Fake accounts can be identified through analysis tools such as Bot Sentinel.
Responses from apparent trolls or bots increased 15 to 30 times in a two-month period compared to the previous two years, Hayhoe tweeted in January 2023.
“Before October, my account was growing at a rate of at least a few thousand new followers a month. Since then, it hasn’t changed,” he told AFP.
Scientists leave Twitter
Andrew Dessler, professor of atmospheric sciences at Texas A&M University, said he has moved much of his climate communication to Substack, a newsletter platform.
“Climatic communications on Twitter are not very useful (now) because I see my tweets are decreasing,” he said.
“In response to almost any tweet about climate change, I find that my notifications are flooded with replies from verified accounts making false or false claims.”
Some have left Twitter entirely.
Hayhoe said that of a Twitter list of 3,000 climate scientists he kept, 100 disappeared after the takeover.
Glaciologist Ruth Mottram had more than 10,000 followers on Twitter but left in February and joined an alternative forum of scientists run by Mastodon — a crowdfunded, decentralized social networking group founded in 2016.
“It’s really been a revelation in many ways. It’s a very quiet and very thoughtful platform,” he told AFP.

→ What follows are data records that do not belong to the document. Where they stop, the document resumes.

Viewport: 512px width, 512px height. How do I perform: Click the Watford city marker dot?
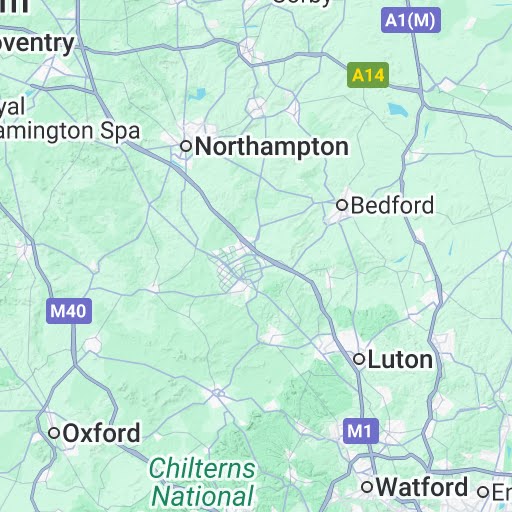click(x=367, y=487)
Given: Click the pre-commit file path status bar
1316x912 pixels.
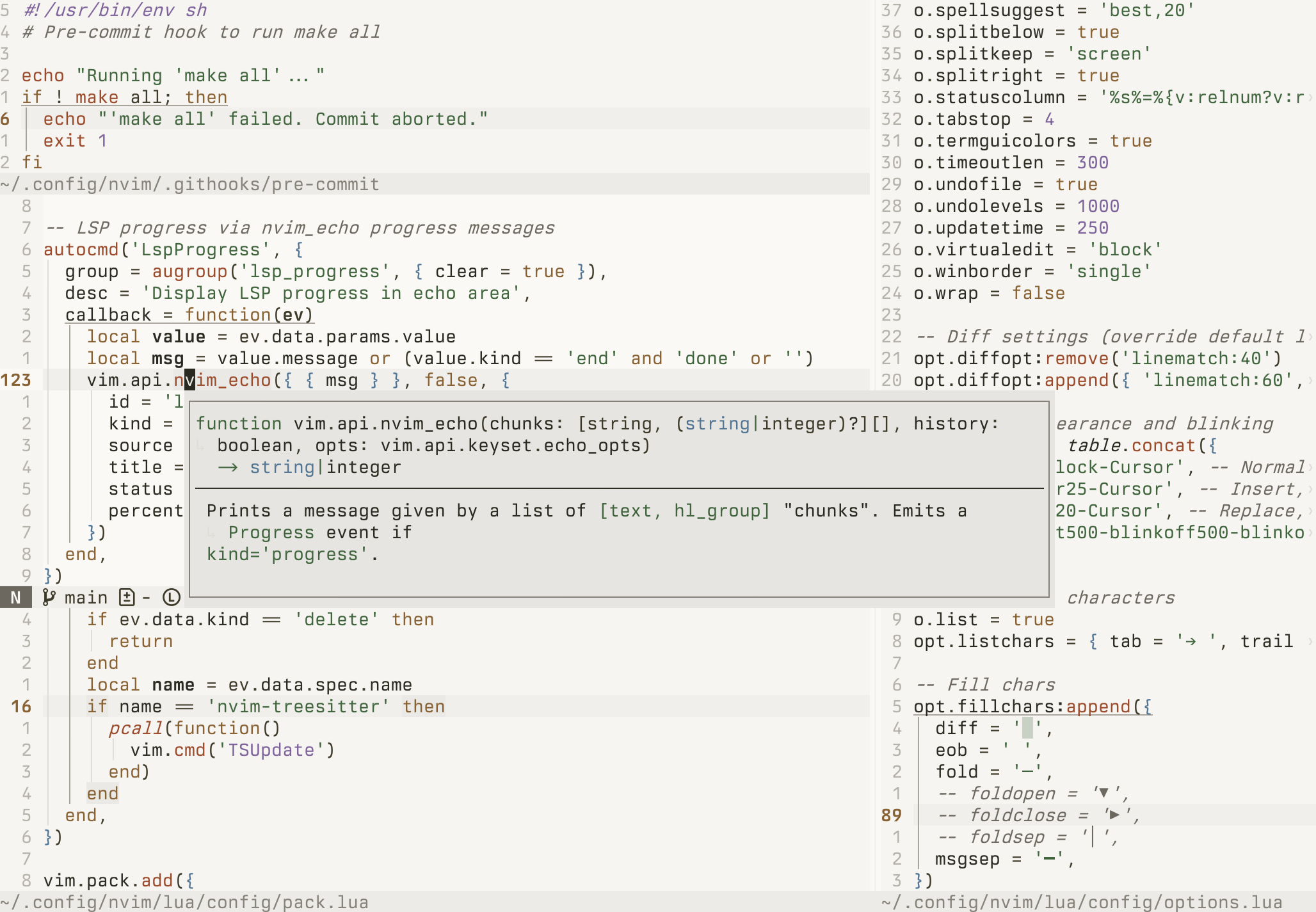Looking at the screenshot, I should pos(191,184).
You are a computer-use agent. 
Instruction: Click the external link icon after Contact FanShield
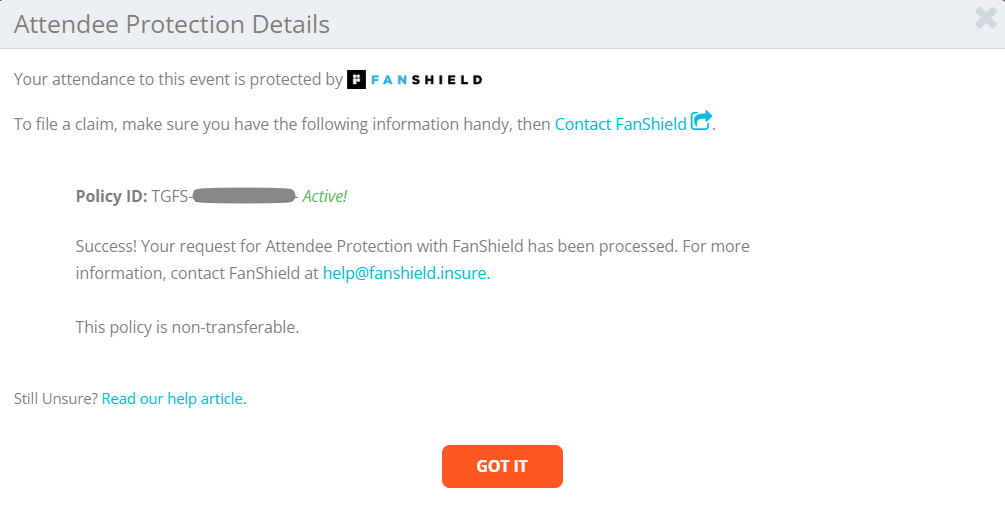pos(701,121)
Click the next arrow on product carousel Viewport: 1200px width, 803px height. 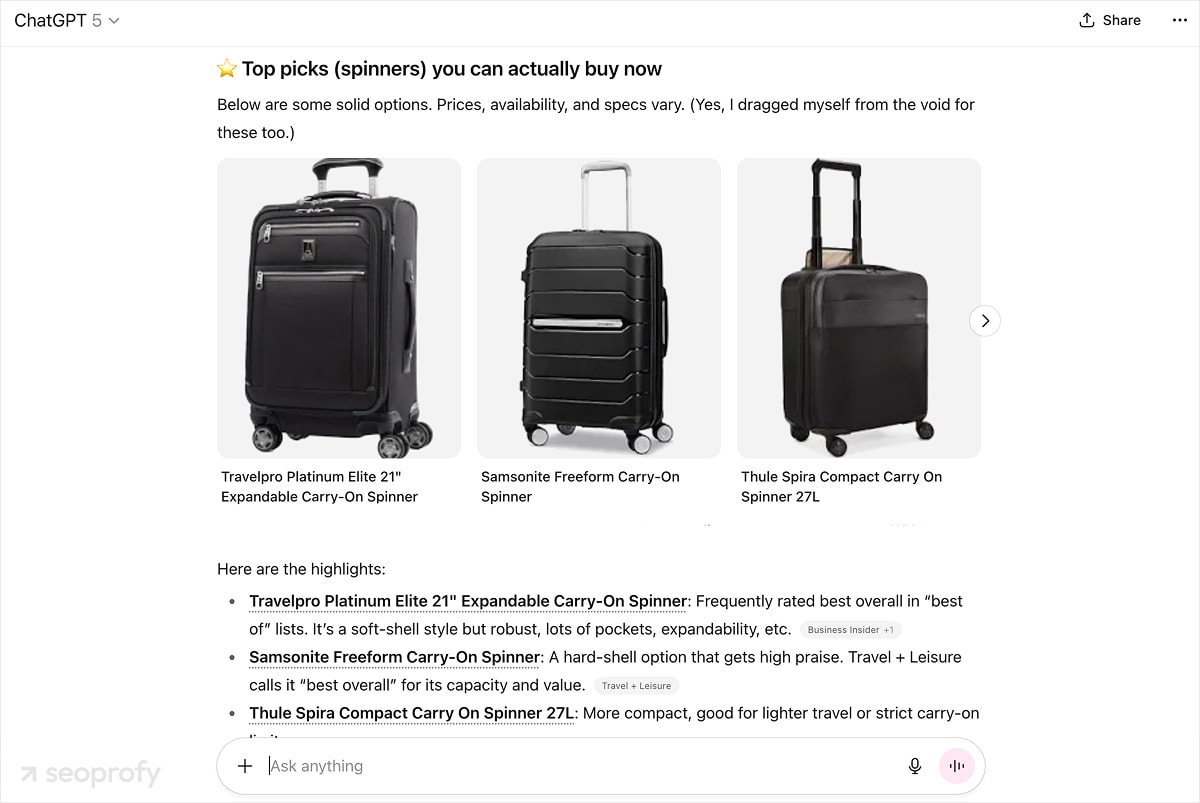[985, 320]
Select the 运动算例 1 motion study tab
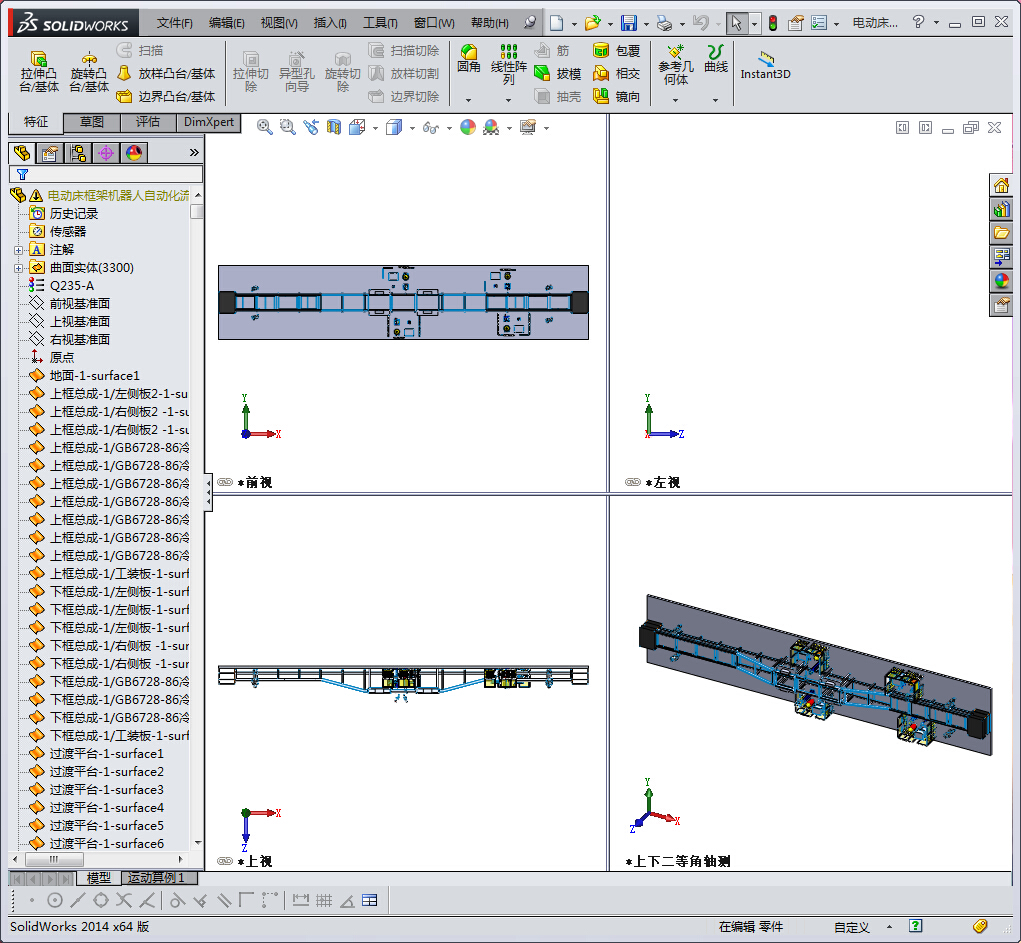 point(156,878)
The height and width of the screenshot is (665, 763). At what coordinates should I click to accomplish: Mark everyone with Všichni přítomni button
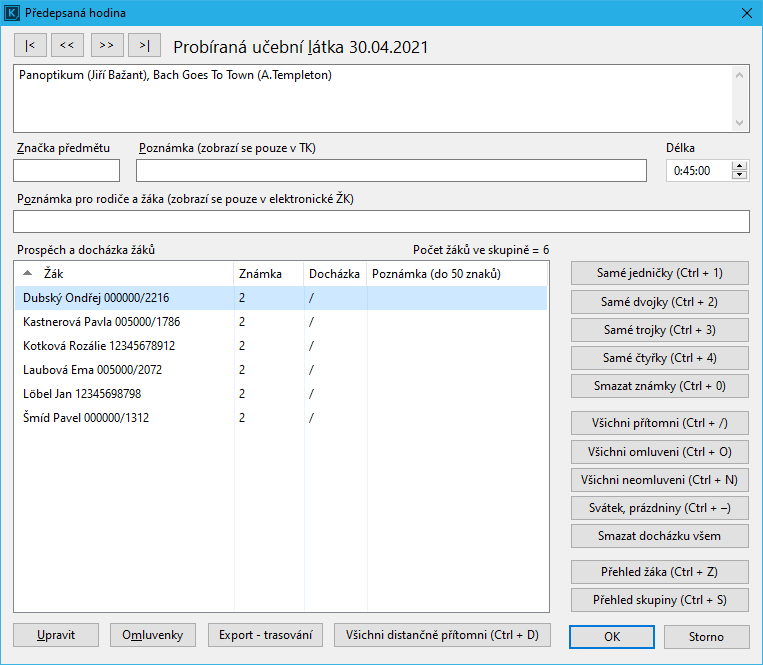[659, 424]
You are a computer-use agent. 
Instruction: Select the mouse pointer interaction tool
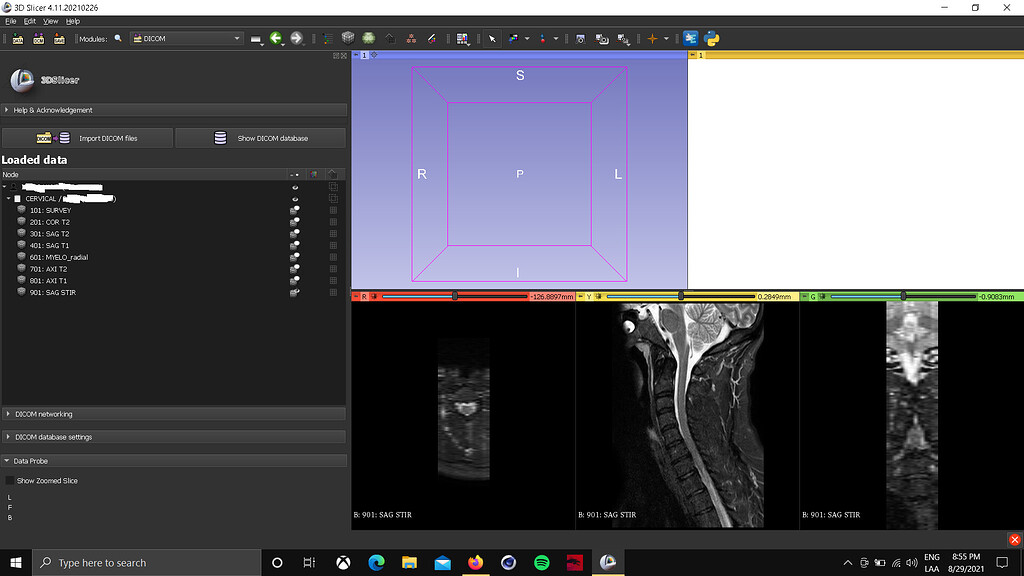tap(492, 38)
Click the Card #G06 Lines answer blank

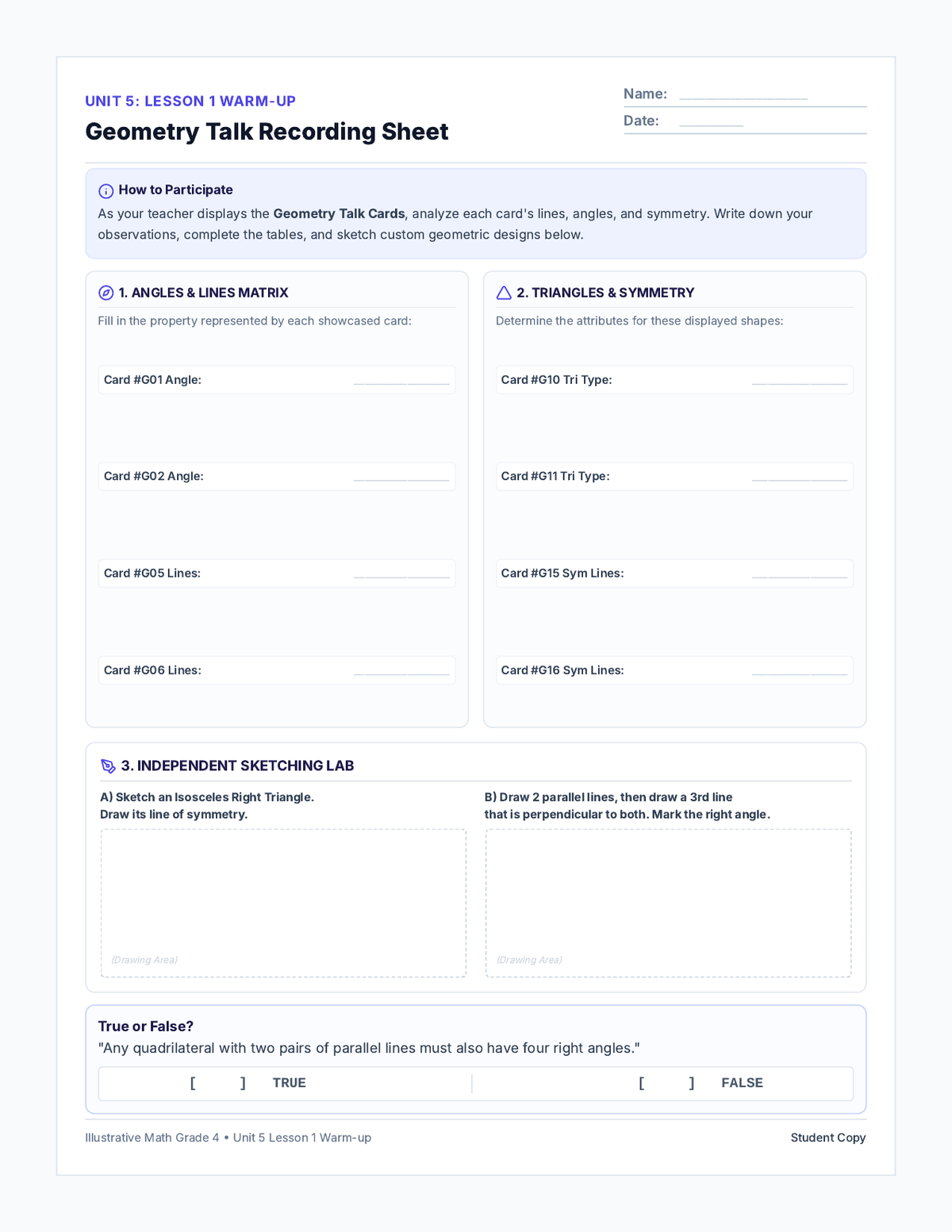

On Mastodon, “I’ve never had any abuse or even people questioning climate change. I think we’ve gotten too used to it on Twitter … I’ve blocked a lot of birdsite accounts ( Twitter), he said.
‘Organized’ campaign
Michael Mann, a prominent climate scientist at the University of Pennsylvania and a regular target of abuse by climate change deniers, says he believes the rise of misinformation is “organized and orchestrated” by opponents of climate reforms.
“I’ve seen a big increase in trolls and bots. Many target tweets of mine for attack,” he said.
Mann’s 2021 book “The New Climate War” documents the actions of oil producers to sow climate denial on social media.
“Professional trolls manipulate the online environment with strategic posts that create conflict and division, leading to a feeding frenzy,” he told AFP.